In an SMA mouse model, the treatment significantly prolonged survival compared with the benchmark. Specifically, while mice receiving the benchmark therapy survived for a median of 60 days in the 90-day study, those treated at high dose with the experimental therapy survived for the entire study period.

Moreover, mice given the second-generation treatment showed greater gains in motor function, less tissue death around the ears, and a more complete restoration of nerve cells’ innervation of muscles, which is lost in SMA.

Female mice also reached a healthier body weight after receiving the new gene therapy than those given the benchmark, although no weight differences were seen in male mice.

This investigational gene therapy “has a remarkably improved potency and safety profile as compared to the benchmark vector, holding great promise for further clinical development,” said Guangping Gao, PhD, director of the Horae Gene Therapy Center and co-director of the Li Weibo Institute for Rare Diseases Research, also part of UMass.

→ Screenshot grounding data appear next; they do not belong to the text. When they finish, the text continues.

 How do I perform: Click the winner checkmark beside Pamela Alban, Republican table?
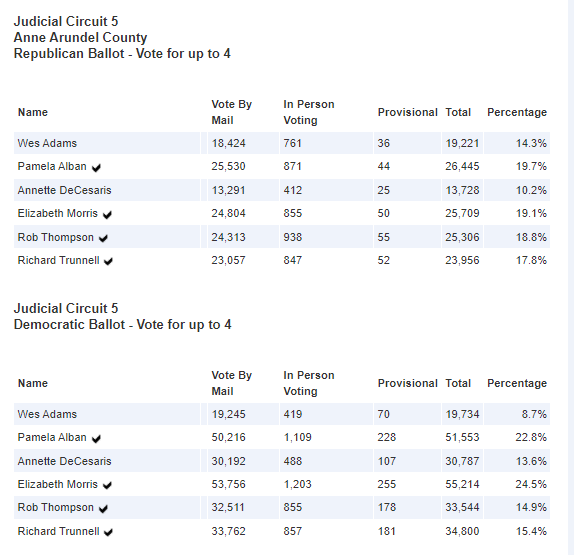[x=96, y=168]
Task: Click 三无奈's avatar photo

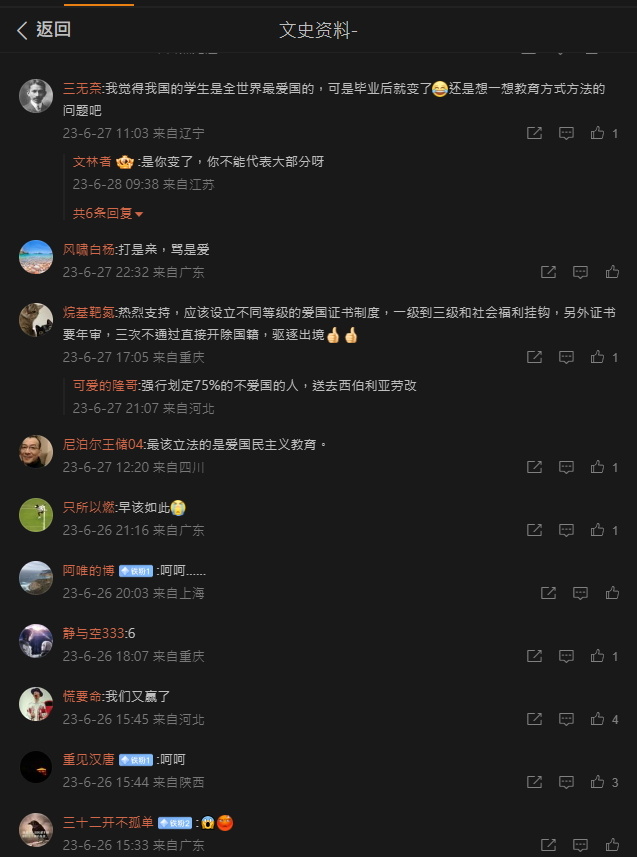Action: pos(36,96)
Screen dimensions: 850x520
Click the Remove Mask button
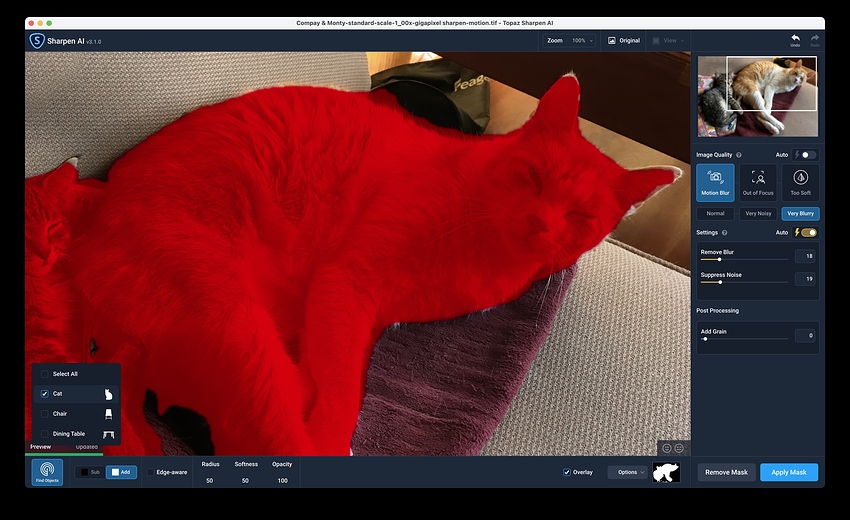tap(726, 472)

“We feel confident in CANbridge’s ability to develop this gene therapy for spinal muscular atrophy, which could help more patients and families suffering from this devastating disease,” Gao said.

In addition to the potential SMA gene therapy, CANbridge has acquired the rights to gene therapy candidates for Fabry and Pompe disease developed by LogicBio Therapeutics.

“We look forward to developing potential best-in-class gene therapies for these three rare diseases which currently have limited treatment options,” Xue said.